結婚
早く二十歳になりたい、
そうすれば親権者の同意という枠組みから抜け出すことが出来る。
契約事もなにもかも、解決する。
子供ながらにわたしはそう思っていた……。
結婚という言葉がわたしの体をつつみ始めたのは、おそらく幼少の頃であった。
自分自身の姓の選択を委ねられたのである。
どっちを名乗るか、それぞれの家の立場はどうなるのか、そんなことは考える頭がなかった。
次に襲われたのはそれから数年後。
初めての彼女が出来た。
はっきり言えば、わたしは混乱していた。
……どれだけ長く一緒にいたとしても、家族にはなれないんだと。
大きな衝突をした事もある。
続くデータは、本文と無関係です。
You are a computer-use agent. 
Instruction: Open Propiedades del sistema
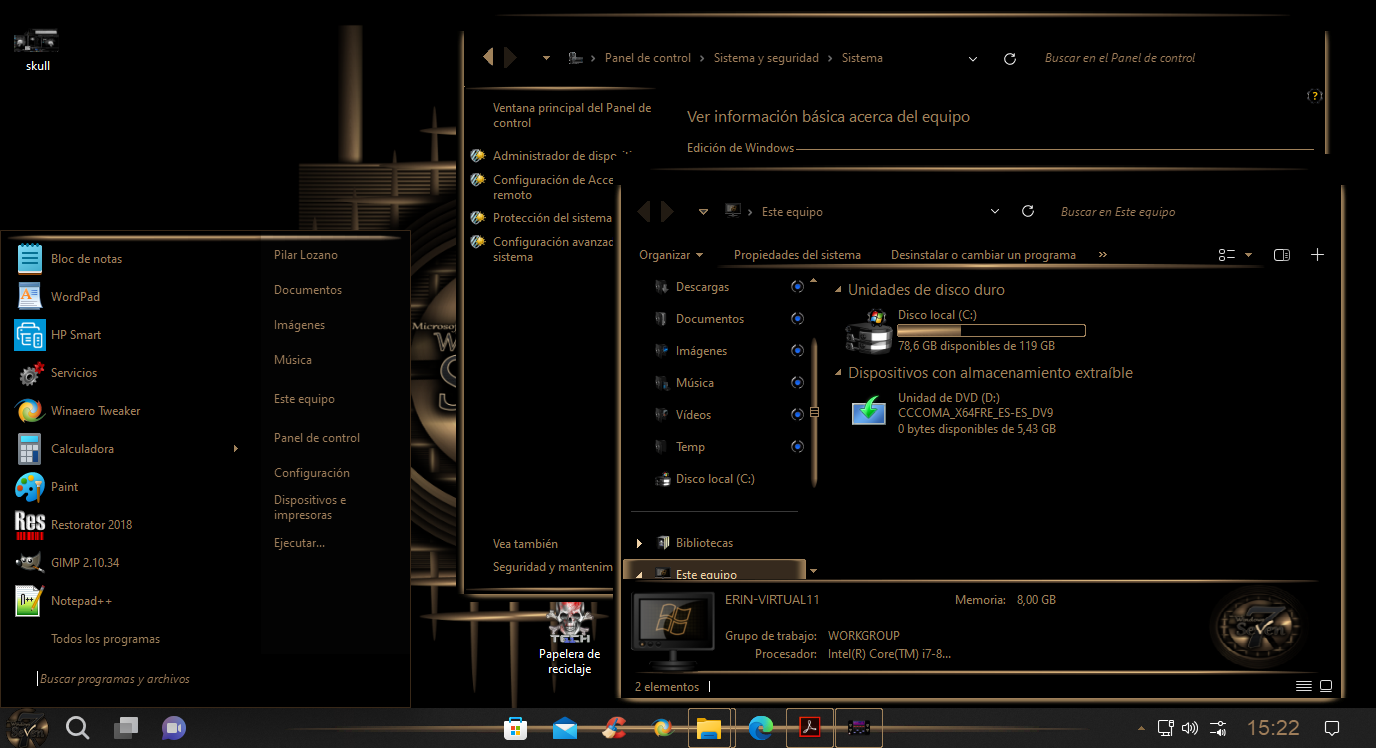pos(797,254)
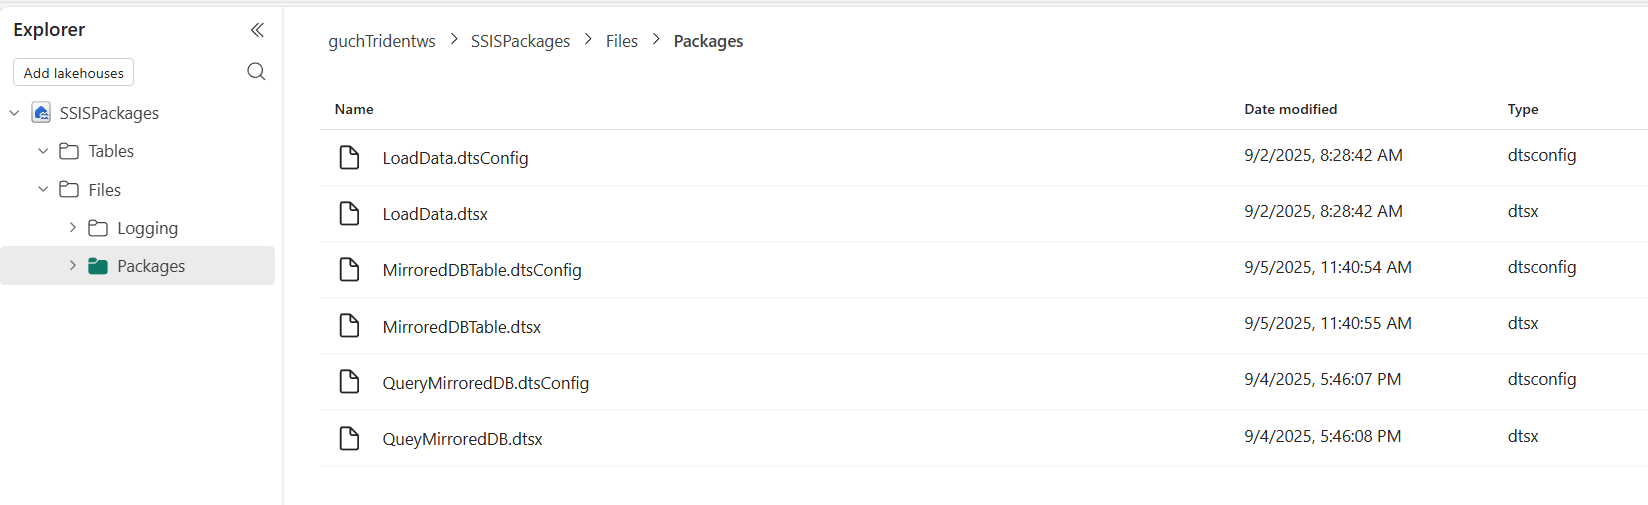Collapse the SSISPackages tree node

coord(14,113)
あれがおそらく喧嘩というやつだった。
『それなら、あたしが男になればいいんか?』
そういうことじゃないと、きっと彼女も頭の中では解っていた。けれど、理屈と感情は違う。
そんなに単純な構造ではない。
距離が近くなればなるほどに、苦しかった。
苦しさから逃げるために、わたしはそこから逃げてしまった。
それが一度目の逃避だろう。
うつ状態になり、わたしが家からまともに出られなくなったのはその時期だった。
わたしが普通の恋愛を出来ないと知ったのも、その時期だった。
まさにあの当時のわたしは、人間の形をした抜け殻であっただろう。